Comment: Bank's True Value May Be Off the Balance Sheet

The changes overtaking the banking industry are throwing many historical assumptions and rules for success out the window. Yet when bankers gauge their prospects for long-term health-how their institutions will look in three to five years-they blindly adhere to old ways of analysis.

Accounting models are woefully inadequate to uncover the key components of a bank's sustainable strategic momentum-its ability to capitalize on future opportunities. Traditional accounting models are snapshots of what a bank was, not what it will be.

This means investors, senior managements, and the public are shortchanged, with access only to data on physical and financial assets. Lacking are the leading indicators of true worth in such areas as employee knowledge, professional skills, marketing and customer data bases, and customer franchise data.

It is possible to make generalizations on the true value of these intangible assets by looking at the gap between a bank's market capitalization and its book value, and at the difference between the acquisition price and the target's book value.

These estimates are not necessarily based on objective, systematic, or rational assessments.

They are based on an analyst's composite picture of a bank-personal knowledge of new products, technological innovations, leadership-or on visions expressed by senior managements.

But there can be a more complete framework for establishing long-term strategic value based on a bank's dynamic, but hidden and unmeasured, characteristics.

This is not meant to imply that we need to abandon the conventional accounting rules and models, but they cover less than 40% of the factors capturing a bank's true worth. We can complement those methods by looking into five key categories, mostly off the balance sheet:

Pertaining to motivation, loyalty, skills, professionalism, and the like, these factors include turnover rates, average years of service, customer response time, a motivation index based on employee polling, a service-quality index, technology-literacy index, training expenses, and incentive-pay approaches.

Factors that can reflect the duration and profitability of relationships include products sold per customer, elapsed times between customer contacts and responses, annual customer turnover rates, customer support expenses, and frequency of customer visits.

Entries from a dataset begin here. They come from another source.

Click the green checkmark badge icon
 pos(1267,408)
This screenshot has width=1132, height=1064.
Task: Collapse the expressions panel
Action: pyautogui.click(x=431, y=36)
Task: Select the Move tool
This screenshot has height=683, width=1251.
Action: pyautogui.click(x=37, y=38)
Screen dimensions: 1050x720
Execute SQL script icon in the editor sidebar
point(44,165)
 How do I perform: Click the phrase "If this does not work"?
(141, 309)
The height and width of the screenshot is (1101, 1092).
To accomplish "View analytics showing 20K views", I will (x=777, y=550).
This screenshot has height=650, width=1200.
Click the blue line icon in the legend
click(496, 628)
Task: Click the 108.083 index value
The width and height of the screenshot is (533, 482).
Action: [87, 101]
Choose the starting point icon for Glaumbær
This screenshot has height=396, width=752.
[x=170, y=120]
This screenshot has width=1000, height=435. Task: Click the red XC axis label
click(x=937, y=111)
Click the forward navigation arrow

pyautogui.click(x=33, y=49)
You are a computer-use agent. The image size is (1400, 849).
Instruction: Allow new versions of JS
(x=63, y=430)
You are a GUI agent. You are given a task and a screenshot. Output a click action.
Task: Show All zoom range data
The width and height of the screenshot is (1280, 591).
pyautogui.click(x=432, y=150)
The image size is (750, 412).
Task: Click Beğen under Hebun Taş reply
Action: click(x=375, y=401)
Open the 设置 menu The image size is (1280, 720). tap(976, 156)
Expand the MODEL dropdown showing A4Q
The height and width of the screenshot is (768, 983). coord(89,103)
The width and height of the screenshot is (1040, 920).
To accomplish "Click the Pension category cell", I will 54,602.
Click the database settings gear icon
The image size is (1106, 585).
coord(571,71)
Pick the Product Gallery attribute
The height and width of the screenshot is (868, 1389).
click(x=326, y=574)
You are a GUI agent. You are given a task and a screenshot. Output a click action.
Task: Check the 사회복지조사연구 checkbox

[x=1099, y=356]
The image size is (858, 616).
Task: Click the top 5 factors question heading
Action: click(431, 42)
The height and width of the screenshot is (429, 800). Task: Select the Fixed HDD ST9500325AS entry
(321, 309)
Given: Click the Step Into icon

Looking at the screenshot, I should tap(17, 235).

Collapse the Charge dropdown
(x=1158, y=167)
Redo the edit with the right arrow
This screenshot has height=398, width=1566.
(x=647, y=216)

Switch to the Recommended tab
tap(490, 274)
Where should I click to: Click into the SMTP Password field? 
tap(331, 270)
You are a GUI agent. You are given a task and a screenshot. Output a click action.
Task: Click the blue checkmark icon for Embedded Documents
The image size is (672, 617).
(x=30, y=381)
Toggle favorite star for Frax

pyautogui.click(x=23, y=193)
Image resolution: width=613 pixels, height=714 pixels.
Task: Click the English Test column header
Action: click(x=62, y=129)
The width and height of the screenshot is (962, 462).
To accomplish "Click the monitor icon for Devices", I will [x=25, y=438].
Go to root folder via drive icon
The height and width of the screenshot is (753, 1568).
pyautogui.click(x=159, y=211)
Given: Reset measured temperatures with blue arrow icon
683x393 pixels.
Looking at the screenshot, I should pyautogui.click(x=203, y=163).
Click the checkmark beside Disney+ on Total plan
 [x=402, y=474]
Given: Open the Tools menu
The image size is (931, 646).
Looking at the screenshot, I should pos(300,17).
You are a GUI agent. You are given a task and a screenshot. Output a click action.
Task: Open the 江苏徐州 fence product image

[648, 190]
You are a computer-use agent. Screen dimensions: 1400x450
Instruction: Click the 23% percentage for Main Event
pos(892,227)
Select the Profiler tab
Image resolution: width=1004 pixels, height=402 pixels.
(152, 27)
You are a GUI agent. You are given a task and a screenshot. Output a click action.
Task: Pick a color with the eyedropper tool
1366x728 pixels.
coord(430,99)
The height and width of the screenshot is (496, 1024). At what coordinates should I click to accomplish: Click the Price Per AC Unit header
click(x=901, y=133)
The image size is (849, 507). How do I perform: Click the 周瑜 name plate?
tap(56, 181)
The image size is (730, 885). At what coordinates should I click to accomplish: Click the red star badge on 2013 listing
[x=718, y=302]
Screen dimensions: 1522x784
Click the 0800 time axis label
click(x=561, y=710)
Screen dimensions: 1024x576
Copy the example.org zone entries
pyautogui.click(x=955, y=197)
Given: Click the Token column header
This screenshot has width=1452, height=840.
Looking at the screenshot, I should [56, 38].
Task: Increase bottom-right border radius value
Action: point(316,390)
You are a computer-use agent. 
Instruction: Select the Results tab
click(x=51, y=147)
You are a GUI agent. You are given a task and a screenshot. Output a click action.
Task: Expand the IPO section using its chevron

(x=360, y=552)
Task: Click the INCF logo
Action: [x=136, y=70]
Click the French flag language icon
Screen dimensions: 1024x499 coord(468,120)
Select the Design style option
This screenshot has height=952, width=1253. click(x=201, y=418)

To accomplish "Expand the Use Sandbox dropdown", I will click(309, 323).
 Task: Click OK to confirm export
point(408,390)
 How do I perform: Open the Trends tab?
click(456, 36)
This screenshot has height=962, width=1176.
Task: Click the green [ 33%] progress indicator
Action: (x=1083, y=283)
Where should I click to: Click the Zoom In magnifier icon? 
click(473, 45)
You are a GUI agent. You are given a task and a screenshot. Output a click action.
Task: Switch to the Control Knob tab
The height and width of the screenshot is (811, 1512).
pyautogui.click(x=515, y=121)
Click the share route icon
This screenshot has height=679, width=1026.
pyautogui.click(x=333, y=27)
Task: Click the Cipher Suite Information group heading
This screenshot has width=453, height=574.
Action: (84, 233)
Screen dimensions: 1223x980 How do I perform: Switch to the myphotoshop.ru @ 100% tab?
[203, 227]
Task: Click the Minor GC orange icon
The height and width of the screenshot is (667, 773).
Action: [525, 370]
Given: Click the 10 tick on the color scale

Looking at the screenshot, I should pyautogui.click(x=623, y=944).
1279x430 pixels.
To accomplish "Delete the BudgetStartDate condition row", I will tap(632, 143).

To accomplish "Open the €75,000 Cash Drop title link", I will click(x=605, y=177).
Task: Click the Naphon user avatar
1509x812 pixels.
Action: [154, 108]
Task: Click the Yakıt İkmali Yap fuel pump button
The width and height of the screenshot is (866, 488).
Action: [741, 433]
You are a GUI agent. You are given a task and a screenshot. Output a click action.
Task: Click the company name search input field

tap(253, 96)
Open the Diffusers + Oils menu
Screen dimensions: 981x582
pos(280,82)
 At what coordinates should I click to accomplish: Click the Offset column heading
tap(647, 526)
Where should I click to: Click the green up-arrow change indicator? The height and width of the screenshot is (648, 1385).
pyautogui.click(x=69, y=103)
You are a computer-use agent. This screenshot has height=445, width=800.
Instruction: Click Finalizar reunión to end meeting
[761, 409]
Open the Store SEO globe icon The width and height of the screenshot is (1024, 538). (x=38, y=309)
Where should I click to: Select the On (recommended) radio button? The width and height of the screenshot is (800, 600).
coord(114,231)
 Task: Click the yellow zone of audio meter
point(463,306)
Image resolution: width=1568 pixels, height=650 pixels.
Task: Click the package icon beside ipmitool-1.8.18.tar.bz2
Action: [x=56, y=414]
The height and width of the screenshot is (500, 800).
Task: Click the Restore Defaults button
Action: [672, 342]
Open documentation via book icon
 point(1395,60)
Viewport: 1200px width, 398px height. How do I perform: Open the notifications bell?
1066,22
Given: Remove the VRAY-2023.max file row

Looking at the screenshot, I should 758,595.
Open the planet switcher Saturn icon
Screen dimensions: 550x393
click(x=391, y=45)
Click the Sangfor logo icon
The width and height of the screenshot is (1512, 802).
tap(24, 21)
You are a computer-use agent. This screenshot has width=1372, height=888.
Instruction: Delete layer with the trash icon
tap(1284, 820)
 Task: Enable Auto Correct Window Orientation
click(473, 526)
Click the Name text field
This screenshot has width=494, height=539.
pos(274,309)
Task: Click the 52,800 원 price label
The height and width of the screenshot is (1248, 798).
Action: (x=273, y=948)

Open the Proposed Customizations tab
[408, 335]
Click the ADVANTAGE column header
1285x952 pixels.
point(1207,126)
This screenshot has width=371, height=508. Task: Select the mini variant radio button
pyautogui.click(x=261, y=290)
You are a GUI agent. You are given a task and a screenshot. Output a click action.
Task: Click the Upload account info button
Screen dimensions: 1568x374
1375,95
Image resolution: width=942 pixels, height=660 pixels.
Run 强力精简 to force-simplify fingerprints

To get a perspective on how technological tools are used to create value, these factors include information technology investments as a percentage of gross revenue or assets and as a percentage of product and corporate overhead, and technology spending per employee.

To get at flexibility and adaptiveness, factors can include new-product revenue as a percentage of the total, new-business development costs, and marketing and "competence development" costs per employee.

An enhanced package of measures can include assets, gross revenue, and deposits per employee; profitability ratios like return on assets, return on equity, and net interest margin; efficiency and capital ratios; overhead spending and accounts per employee; and economic value added per employee.

Pioneering work in this area has been done by Leif Edvinsson of Skandia AFS, the largest financial services company in Sweden.

An effort such as this to create a comprehensive yardstick for measuring a bank's true and total worth is especially appropriate in a favorable economic climate. Managers who do not get up to speed in tracking these dynamic factors and maintain a sense of urgency about it could find themselves facing a real crisis sooner than they may have imagined.